===== RECORDS SHOWN
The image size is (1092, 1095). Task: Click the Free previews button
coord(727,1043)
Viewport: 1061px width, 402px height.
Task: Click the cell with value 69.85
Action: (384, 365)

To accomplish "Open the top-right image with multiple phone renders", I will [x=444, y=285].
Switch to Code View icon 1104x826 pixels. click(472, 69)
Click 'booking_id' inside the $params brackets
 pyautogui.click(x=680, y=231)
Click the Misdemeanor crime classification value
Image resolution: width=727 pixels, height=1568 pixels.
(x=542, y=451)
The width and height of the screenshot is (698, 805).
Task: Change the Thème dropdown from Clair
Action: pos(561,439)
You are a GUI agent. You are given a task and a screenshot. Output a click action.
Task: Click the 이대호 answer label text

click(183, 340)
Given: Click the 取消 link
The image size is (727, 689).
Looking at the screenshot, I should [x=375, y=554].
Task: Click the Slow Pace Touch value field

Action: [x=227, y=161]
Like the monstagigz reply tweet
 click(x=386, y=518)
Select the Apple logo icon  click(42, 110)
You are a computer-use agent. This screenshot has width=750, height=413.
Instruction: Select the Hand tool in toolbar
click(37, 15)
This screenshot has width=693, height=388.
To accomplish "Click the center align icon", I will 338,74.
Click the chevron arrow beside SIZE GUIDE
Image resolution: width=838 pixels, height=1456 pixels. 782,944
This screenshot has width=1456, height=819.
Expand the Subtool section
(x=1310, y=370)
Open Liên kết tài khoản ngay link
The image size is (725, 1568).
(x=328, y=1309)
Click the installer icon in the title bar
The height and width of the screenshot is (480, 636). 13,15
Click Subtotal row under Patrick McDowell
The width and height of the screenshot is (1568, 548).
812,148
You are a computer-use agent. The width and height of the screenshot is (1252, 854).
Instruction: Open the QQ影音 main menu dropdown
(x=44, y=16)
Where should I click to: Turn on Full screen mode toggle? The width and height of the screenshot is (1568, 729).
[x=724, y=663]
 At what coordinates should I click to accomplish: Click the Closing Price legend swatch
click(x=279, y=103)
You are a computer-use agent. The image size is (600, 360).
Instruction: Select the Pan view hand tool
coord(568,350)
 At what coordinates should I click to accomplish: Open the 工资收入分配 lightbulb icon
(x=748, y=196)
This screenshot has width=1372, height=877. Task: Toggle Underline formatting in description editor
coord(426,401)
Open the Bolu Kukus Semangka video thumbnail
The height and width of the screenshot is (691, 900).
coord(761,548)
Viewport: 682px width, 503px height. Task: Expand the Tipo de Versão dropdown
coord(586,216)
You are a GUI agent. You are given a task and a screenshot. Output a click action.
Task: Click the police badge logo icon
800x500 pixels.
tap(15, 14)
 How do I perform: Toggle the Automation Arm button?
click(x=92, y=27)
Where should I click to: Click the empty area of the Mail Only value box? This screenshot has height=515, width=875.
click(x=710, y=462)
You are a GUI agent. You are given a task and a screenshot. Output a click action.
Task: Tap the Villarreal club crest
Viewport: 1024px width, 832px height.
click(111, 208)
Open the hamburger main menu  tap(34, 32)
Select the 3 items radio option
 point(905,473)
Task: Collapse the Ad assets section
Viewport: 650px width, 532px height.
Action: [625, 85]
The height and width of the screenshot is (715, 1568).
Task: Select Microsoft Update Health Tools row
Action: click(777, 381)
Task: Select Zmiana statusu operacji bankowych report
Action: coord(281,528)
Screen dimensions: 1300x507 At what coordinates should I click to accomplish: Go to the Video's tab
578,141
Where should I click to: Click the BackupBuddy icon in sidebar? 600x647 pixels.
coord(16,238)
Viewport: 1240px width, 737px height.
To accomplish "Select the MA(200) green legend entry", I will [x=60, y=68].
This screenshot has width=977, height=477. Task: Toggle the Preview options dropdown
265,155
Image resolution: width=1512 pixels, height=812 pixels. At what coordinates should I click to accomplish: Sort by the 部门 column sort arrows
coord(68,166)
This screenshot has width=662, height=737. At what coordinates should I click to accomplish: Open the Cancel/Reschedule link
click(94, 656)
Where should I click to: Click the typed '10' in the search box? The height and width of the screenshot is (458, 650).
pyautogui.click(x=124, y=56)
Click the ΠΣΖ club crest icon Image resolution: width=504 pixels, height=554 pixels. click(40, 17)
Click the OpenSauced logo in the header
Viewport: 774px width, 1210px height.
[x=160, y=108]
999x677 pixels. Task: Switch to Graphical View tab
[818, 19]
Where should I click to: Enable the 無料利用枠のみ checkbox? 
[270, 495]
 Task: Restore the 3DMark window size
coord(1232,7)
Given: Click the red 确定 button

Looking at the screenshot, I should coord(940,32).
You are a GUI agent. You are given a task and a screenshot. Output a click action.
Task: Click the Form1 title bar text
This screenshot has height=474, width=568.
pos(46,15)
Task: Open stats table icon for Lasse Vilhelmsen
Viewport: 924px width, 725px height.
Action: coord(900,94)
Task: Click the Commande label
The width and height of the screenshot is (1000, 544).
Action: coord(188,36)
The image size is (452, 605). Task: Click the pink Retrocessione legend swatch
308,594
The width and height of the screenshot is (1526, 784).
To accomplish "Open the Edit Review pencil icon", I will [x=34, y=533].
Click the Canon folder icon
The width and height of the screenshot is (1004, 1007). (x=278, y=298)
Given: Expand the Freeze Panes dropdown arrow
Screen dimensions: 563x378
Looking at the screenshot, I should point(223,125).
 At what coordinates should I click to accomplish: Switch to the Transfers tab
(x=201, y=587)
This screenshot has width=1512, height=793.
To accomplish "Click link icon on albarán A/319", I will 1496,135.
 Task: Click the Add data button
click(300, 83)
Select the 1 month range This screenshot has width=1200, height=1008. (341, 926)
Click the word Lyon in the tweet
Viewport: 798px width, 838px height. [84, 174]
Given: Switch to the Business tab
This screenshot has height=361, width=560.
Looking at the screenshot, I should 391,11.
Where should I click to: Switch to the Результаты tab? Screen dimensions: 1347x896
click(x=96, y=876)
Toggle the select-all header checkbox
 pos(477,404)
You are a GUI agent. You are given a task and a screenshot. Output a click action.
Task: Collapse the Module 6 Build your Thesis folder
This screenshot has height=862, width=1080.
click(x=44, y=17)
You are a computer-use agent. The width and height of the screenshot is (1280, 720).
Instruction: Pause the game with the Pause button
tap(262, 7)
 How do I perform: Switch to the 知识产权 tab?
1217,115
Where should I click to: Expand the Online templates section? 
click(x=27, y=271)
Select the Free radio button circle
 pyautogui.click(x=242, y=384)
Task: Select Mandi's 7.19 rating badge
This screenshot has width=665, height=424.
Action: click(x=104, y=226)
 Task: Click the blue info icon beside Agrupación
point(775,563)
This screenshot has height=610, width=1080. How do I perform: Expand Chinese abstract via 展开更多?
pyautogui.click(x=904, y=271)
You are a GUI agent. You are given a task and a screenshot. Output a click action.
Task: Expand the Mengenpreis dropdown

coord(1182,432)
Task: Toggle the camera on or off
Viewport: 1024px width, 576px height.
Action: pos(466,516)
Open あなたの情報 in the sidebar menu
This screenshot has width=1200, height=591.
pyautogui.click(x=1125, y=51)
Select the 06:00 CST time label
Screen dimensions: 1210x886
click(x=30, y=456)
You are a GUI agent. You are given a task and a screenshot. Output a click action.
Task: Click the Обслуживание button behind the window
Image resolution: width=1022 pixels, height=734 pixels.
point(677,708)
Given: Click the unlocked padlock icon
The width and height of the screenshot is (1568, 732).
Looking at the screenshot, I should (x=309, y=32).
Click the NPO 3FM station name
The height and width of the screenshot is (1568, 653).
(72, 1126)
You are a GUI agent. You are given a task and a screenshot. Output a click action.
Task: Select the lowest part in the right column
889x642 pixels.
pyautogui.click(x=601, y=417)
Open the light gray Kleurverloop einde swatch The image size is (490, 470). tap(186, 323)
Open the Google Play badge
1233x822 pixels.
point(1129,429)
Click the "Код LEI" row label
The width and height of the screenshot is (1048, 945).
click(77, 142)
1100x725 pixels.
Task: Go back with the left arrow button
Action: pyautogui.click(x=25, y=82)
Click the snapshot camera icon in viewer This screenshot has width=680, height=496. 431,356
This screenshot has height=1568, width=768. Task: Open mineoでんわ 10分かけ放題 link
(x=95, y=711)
==========
◆ **ACTIVITY**:
Show every line of the data in which the word "crest" appears.

◆ **WORKED SOLUTION**:
Task: Tap the Villarreal club crest
Click the ΠΣΖ club crest icon Image resolution: width=504 pixels, height=554 pixels. click(40, 17)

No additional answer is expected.